05-24-2017 05:45 AM
Hi Community Admins,
I'm reading over and over again comments from community members that they won't download Excel attachments from this forum due to security concerns.
Can you please give us some guidance on this matter?
I fully understand that you can't give us any guarantees and promises and that you also can't fully disclose how much and what security checking gets applied to attachments.
But.... Would it be possible that you provide some non legally binding opinions about the risk and some guidance what we can do on our end to reduce the risk if we want to download Excels other people post (ie. in the Excel trust centre where I've got settings that no VBA macros get executed without prompting me and where the "heavy" stuff must be in specif trusted folder locations in order to execute at all).
05-24-2017 08:38 AM
Hi Patrick (and others),
I understand why some community members are squeamish about downloading Excel files, and that it's even against policy at some organizations. However, I don't think that attached XLS/XLSX files present much of a risk -- and you hinted at the reasons why that's so.
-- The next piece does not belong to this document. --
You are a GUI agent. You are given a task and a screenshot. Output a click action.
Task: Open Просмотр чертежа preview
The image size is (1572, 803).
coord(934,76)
Windows and Excel do keep track of the origin of files that you download, and whether they come from a trusted network location. For most of us, anything outside of our own corporate firewalls would be labeled as "untrusted" and thus require additional steps to allow any "active" content to execute -- including embedded macros.
In addition, most of us have robust anti-virus software that immediately detect known threats, almost as soon as they hit your local system. At SAS, we have a very attentive IT organization who constantly re-evaluates our security policies to reduce risk to our own systems. At this time, Excel attachments/downloads are allowed (and have been for many years) -- probably thanks to the measures I cited.
These two layers of protection are good, but they aren't a substitute for a diligent user. As we know, most malware infections happen as a result of a person installing/opening something they should not have. We don't encourage any user to download content that they think might present a risk.
And here's one more good option for our communities users: the community platform offers a preview feature for most common file types: Excel, PDF, Word docs, Text. If you click on the file name and not on the download icon, you'll see a "light box" preview of the file contents, and it's the web site that's opening that for you, not your local machine. The Preview feature does not download the file to your machine.
Example: Click on the name:
See a preview:
05-24-2017 02:59 PM
Excellent point about the preview facility! Thanks for pointing this out Chris. It's not entirely obvious that clicking on the name will preview it only. Is it possible to include text above "click to preview" or a tool tip to guide members? The download icon is representative of the download action, where as the preview action isn't as transparent.